» **INSTRUCTIONS FOR THE TASK**
Once you reach the line containing "採用情報 (45, 186)", copy it and every line after it exactly, through the end of the data below.

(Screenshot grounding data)
*** Begin section ***

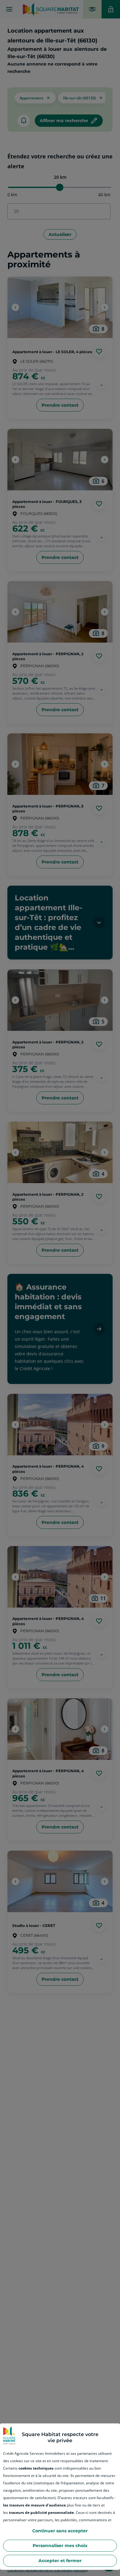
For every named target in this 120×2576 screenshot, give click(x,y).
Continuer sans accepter (60, 2531)
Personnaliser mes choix (60, 2545)
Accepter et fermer (60, 2560)
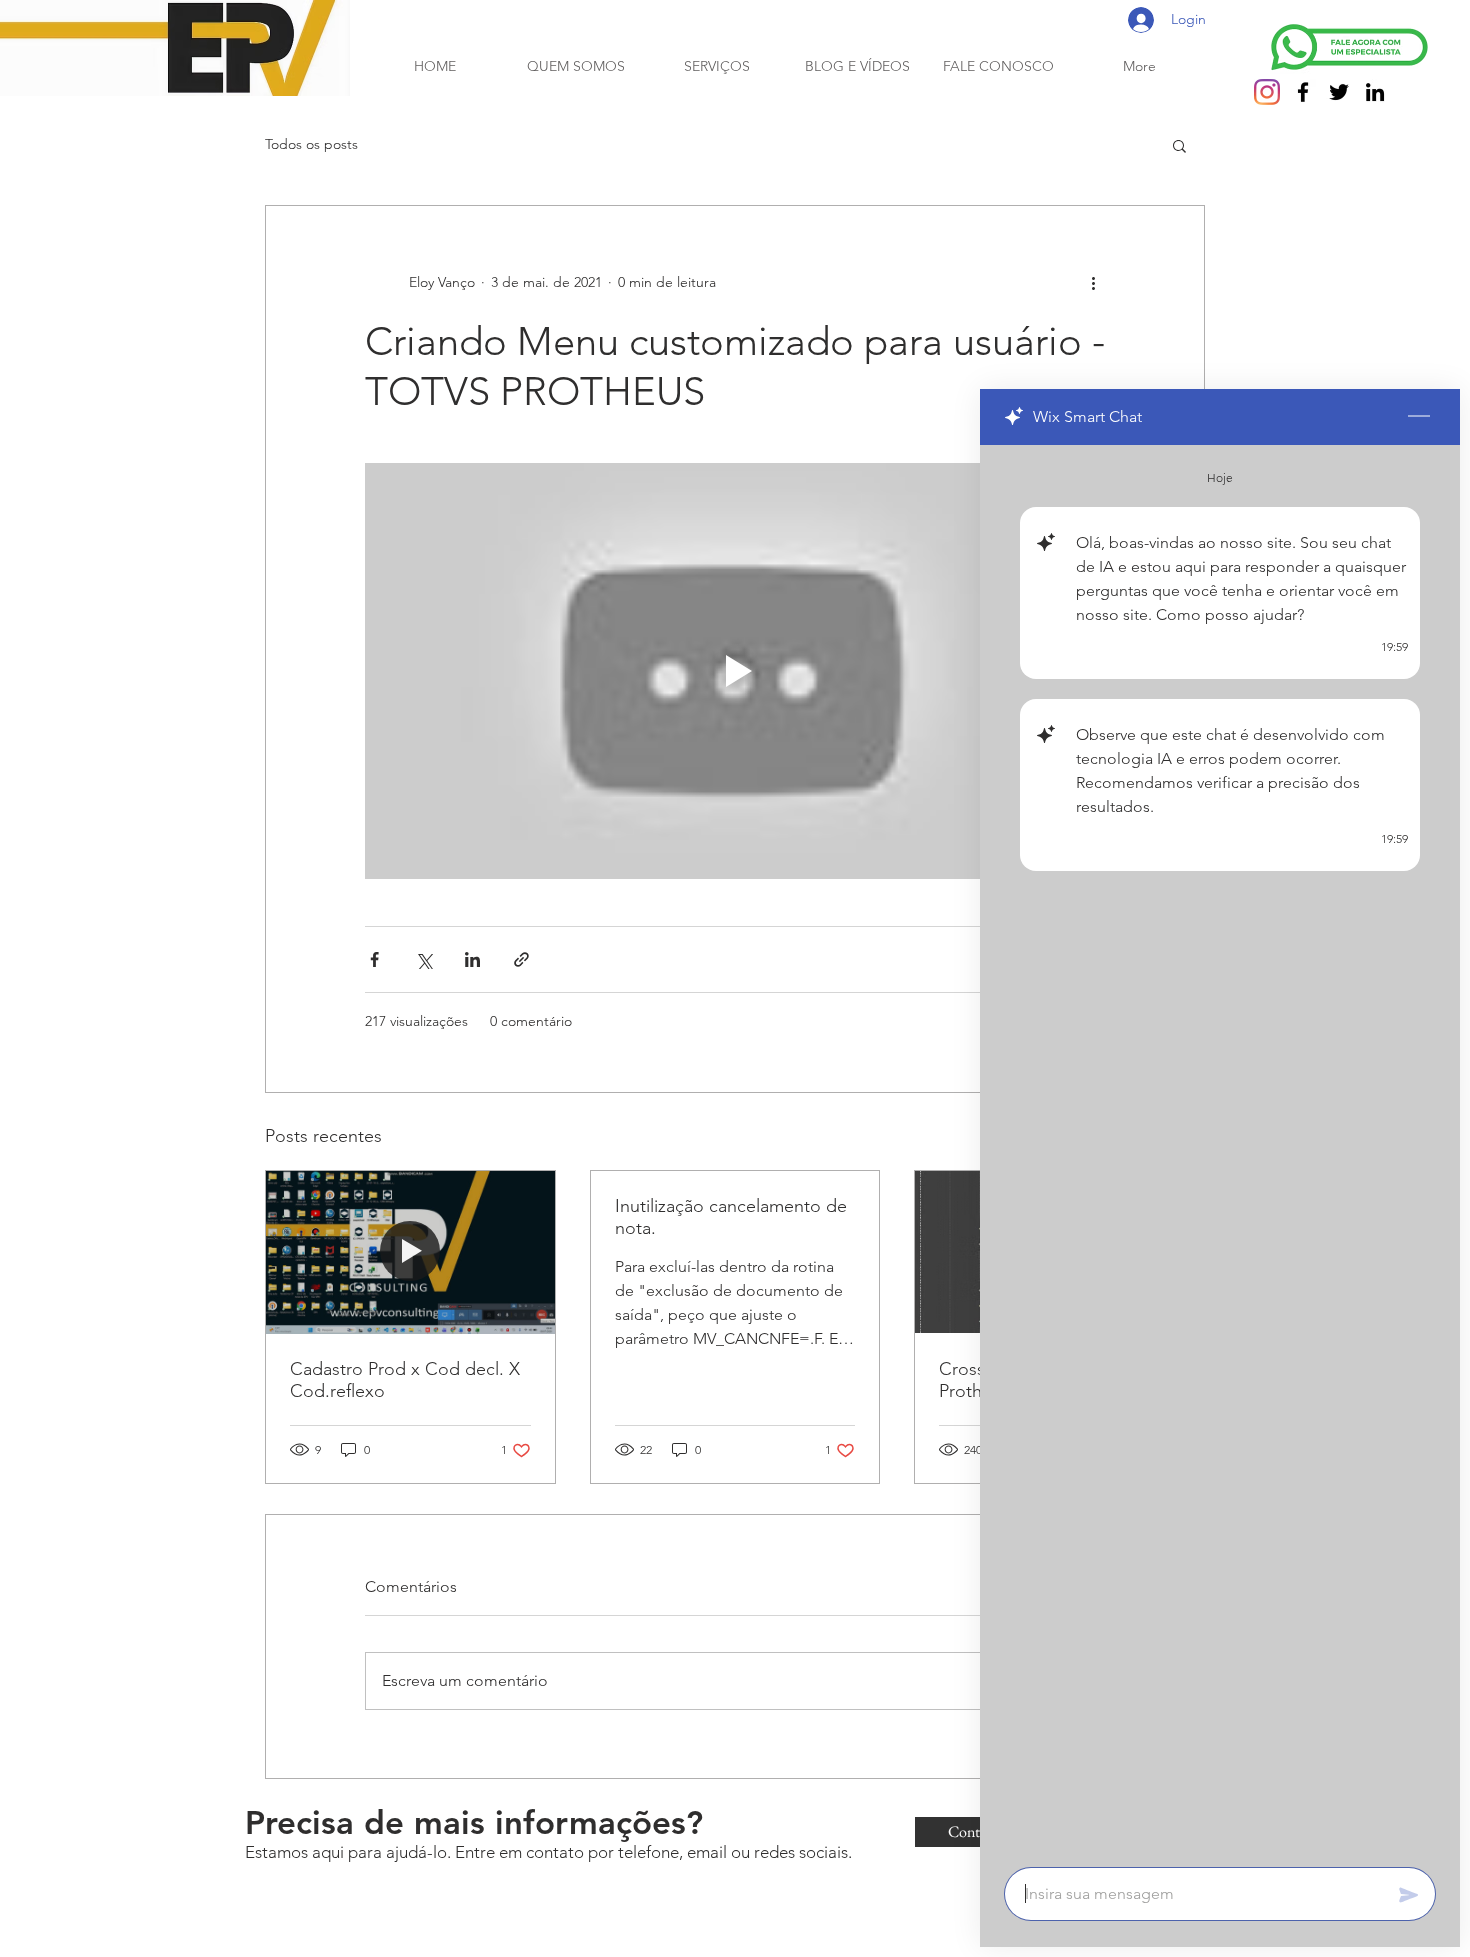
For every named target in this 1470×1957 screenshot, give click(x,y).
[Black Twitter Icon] (1339, 92)
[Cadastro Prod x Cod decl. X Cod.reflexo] (410, 1252)
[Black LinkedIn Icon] (1375, 92)
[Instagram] (1267, 92)
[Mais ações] (1093, 282)
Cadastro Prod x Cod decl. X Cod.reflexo (405, 1380)
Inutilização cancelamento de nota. (731, 1217)
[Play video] (735, 671)
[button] (1179, 145)
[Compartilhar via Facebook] (374, 959)
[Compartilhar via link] (521, 959)
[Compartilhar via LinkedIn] (472, 959)
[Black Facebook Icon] (1303, 92)
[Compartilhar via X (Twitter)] (423, 959)
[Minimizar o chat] (1419, 417)
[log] (1220, 1150)
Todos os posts (311, 144)
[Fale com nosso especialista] (1349, 47)
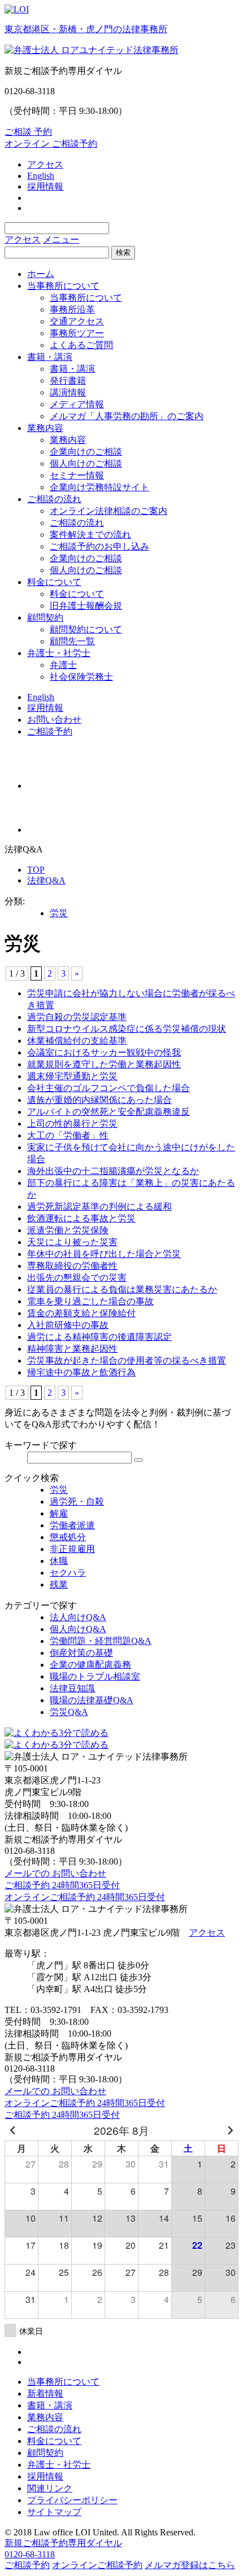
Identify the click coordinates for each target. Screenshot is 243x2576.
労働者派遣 (72, 1525)
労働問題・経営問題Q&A (100, 1641)
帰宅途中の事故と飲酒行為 (81, 1372)
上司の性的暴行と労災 (72, 1123)
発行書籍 (68, 380)
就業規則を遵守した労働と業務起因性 (104, 1064)
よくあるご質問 (81, 345)
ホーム (40, 274)
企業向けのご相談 (86, 451)
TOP (36, 869)
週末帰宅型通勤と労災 (72, 1076)
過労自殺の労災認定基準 (77, 1017)
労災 (59, 913)
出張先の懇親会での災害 (77, 1277)
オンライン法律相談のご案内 (108, 511)
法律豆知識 (72, 1688)
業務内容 (45, 428)
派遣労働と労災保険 (68, 1230)
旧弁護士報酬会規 (86, 605)
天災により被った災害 (72, 1242)
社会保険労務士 (81, 677)
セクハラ (68, 1572)
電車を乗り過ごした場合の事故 (90, 1301)
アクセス (45, 164)
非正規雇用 (72, 1549)
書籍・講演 (49, 357)
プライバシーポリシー (72, 2500)
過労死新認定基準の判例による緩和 (99, 1206)
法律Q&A (46, 880)
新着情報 (45, 2393)
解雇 (59, 1513)
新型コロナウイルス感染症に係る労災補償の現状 (126, 1029)
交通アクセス (77, 321)
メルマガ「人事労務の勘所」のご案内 (126, 416)
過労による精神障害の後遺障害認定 (99, 1337)
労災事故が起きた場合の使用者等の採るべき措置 (126, 1360)
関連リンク (49, 2488)
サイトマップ (54, 2512)
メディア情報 (77, 404)
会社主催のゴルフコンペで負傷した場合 (108, 1088)
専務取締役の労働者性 (72, 1266)
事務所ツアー (77, 333)
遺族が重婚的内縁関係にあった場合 (99, 1100)
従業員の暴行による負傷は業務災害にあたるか (122, 1289)
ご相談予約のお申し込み (99, 546)
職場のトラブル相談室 (95, 1676)
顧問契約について (86, 629)
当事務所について (63, 286)
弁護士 (63, 665)
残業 (59, 1584)
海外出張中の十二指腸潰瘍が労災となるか (113, 1171)
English (40, 176)
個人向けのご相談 (86, 463)
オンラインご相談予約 (97, 2565)
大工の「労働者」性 (68, 1135)
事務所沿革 (72, 309)
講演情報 (68, 392)
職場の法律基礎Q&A (91, 1700)
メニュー (61, 239)
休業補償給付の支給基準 (77, 1040)
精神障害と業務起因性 (72, 1348)
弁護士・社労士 (58, 653)
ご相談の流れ (54, 499)
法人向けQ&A (78, 1617)
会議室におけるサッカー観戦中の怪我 (104, 1052)
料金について (54, 582)
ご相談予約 (49, 731)
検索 (123, 252)
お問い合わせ (54, 719)
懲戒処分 (68, 1537)
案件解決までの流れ (90, 534)
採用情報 (45, 186)
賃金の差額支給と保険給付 (81, 1313)
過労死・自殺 (77, 1501)
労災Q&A (69, 1712)
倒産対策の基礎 (81, 1653)
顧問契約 (45, 617)
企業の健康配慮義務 (90, 1664)
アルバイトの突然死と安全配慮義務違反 (108, 1111)
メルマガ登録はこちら (190, 2565)
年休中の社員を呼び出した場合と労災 (104, 1254)
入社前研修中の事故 (68, 1325)
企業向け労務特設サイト (99, 487)
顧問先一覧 (72, 641)
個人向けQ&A (78, 1629)
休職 (59, 1561)
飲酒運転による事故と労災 (81, 1218)
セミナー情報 (77, 475)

*** End section ***

» **EXERCISE RESPONSE**
採用情報 (45, 186)
賃金の差額支給と保険給付 (81, 1313)
過労死・自殺 (77, 1501)
労災Q&A (69, 1712)
倒産対策の基礎 (81, 1653)
顧問契約 (45, 617)
企業の健康配慮義務 (90, 1664)
アルバイトの突然死と安全配慮義務違反 (108, 1111)
メルマガ登録はこちら (190, 2565)
年休中の社員を呼び出した場合と労災 (104, 1254)
入社前研修中の事故 (68, 1325)
企業向け労務特設サイト (99, 487)
顧問先一覧 (72, 641)
個人向けQ&A (78, 1629)
休職 (59, 1561)
飲酒運転による事故と労災 (81, 1218)
セミナー情報 (77, 475)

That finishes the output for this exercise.